I have 2 sets of data:
- Set 1: Vector with daily data of stock market returns (eg. [1%, 1.2%, -2%])
- Set 2: That vector of stock market returns, multiplied by another vector (eg. [2%, 0.6%, -1%] which equals [1% * 2, 1.2% * 0.5, -2% * 0.5])
I want to test the hypothesis that data set 1 has a mean that's equal to the mean of data set 2 when you adjust for the variance.
Can the dependent samples t test be used for this? If not, how can I do it?
I want to test the profitability's significance of a strategy that has a variable portfolio weight. That weight is dependent on the volatility of the past X days of data, and the adjustment is made so that the expected volatility is equal to a given target.
In the data set 1, I've got 20K+ days of data where the average daily return is ~0,025% with a daily standard deviation of ~0,63%.
On data set 2, when I adjust for the standard deviation, the return is ~0,0024%. Intuitively, it would seem that with 20K points of data, the difference in the means would be pretty significant because the two data sets are always going to be very correlated (.8+ in this case). But the p-value is .50, random.

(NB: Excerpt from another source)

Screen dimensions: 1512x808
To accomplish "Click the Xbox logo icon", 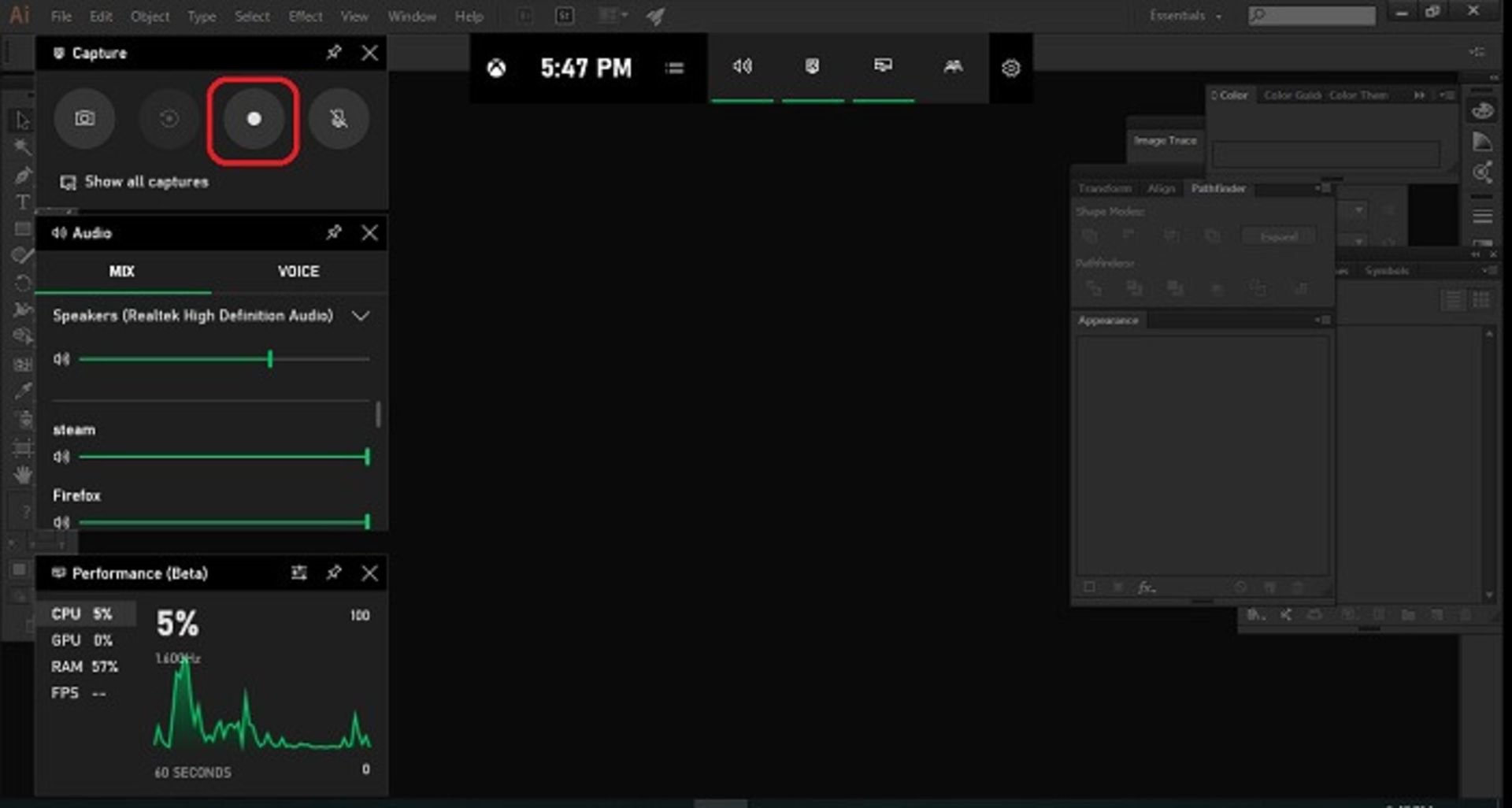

I would think that this t test isn't appropriate because the data set 1 has a direct influence on the results of the data set 2, in a way that doesn't happen in the other cases where this test is applied. I was thinking about making a Monte Carlo simulation where I multiply data set 1 by a vector with random numbers, where those numbers have the same statistical properties as the numbers that I used in data set 2.